La línea pasó entre los dos y yo intenté en vano alcanzarla, pero Gunnie tuvo más suerte, y cuando consiguió acercarse a la nave, sacudió la línea como un cochero que hace restallar su látigo, creando entre ella y yo una larga onda que se movió como una cosa viva, y me acercó la línea hasta que pude agarrarla.

Aunque durante mi temporada de pasajero y tripulante la nave no me había gustado, ahora la simple idea de volver a bordo me llenaba de placer. Tenía plena conciencia, mientras desde el palo recogían la línea, de que estaba lejos de haber completado mi tarea, de que el Sol Nuevo no iba a llegar a menos que yo lo trajese, y de que trayéndolo sería tan responsable de la destrucción que causara como de la renovación de Urth. De igual manera todo el que trae un hijo al mundo ha de sentirse responsable de las fatigas de su mujer y acaso de su muerte, y con razón teme que al final el mundo lo condene con un millón de lenguas.
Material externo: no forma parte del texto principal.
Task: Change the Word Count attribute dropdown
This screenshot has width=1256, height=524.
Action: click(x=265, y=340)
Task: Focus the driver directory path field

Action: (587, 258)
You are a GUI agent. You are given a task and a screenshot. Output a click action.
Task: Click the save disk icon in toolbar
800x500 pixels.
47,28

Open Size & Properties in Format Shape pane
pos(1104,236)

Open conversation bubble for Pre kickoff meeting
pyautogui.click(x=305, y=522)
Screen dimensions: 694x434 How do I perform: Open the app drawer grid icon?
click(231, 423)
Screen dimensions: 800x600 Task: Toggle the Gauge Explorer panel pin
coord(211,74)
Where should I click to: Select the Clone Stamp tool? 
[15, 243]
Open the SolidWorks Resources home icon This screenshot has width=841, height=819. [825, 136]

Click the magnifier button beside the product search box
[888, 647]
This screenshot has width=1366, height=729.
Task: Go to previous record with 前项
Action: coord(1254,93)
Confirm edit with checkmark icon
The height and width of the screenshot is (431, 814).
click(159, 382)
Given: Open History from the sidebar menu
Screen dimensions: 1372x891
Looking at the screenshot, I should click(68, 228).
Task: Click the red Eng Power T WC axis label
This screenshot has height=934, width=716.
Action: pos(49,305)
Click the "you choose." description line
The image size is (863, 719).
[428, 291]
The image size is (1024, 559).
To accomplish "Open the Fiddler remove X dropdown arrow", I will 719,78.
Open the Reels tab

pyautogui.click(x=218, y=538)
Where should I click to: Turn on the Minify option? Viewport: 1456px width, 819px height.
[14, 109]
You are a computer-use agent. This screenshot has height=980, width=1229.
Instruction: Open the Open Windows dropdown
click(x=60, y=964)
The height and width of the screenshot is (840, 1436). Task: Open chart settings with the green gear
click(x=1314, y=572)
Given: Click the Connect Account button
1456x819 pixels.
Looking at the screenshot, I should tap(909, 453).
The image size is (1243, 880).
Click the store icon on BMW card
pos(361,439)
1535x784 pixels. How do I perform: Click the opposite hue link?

Pero si bien sabía todo esto, mi corazón pensaba otra cosa. Pensaba que, por mucho que hubiera deseado triunfar, por muchos esfuerzos que hubiese hecho, yo había fracasado; y que ahora se me permitiría reclamar el Trono del Fénix como lo había reclamado en la persona de mi antecesor: reclamarlo y gozar de toda la autoridad y el lujo que comportara, y sobre todo de ese placer de impartir justicia y premiar el mérito que es la delicia última del poder. Y todo esto, además, liberado al fin del insaciable deseo de la carne de las mujeres, que tantos sufrimientos nos había acarreado a mí y a ellas.

Así el corazón se me desbocó de alegría, y descendí al titánico bosque de palos y vergas, a los continentes de velas plateadas, como un marino náufrago hubiera trepado del mar a una costa ornada de flores, con ayuda de manos amistosas, y afirmado al fin con Gunnie en el estribo abracé al marinero como si fuese Roche o Drotte, seguro que sonriendo como un idiota cualquiera, y con él y sus compañeros salté de la driza al estay, no más circunspecto que ellos sino como si la violenta exaltación que sentía se me concentrara, más que en el corazón, en los brazos y las piernas.

Sólo cuando el salto final me puso en la cubierta descubrí que esos pensamientos no eran metáforas vanas. La pierna inválida, que tanto me había dolido cuando bajaba por el mástil después de arrojar el cofre de plomo con la crónica de mi vida temprana, no sólo no me dolía en absoluto sino que parecía tan fuerte como la otra. La fui palpando desde el muslo hasta a la rodilla (con lo que Gunnie y los marineros creyeron que me la había herido) y encontré el músculo abundante y firme.

Entonces salté de alegría, y saltando dejé la cubierta y a los demás muy abajo, y como la moneda que un tahúr lanza al aire, me entretuve dando una docena de vueltas. Pero volví a la cubierta ya tranquilo, porque mientras daba vueltas había visto una estrella más brillante que las demás.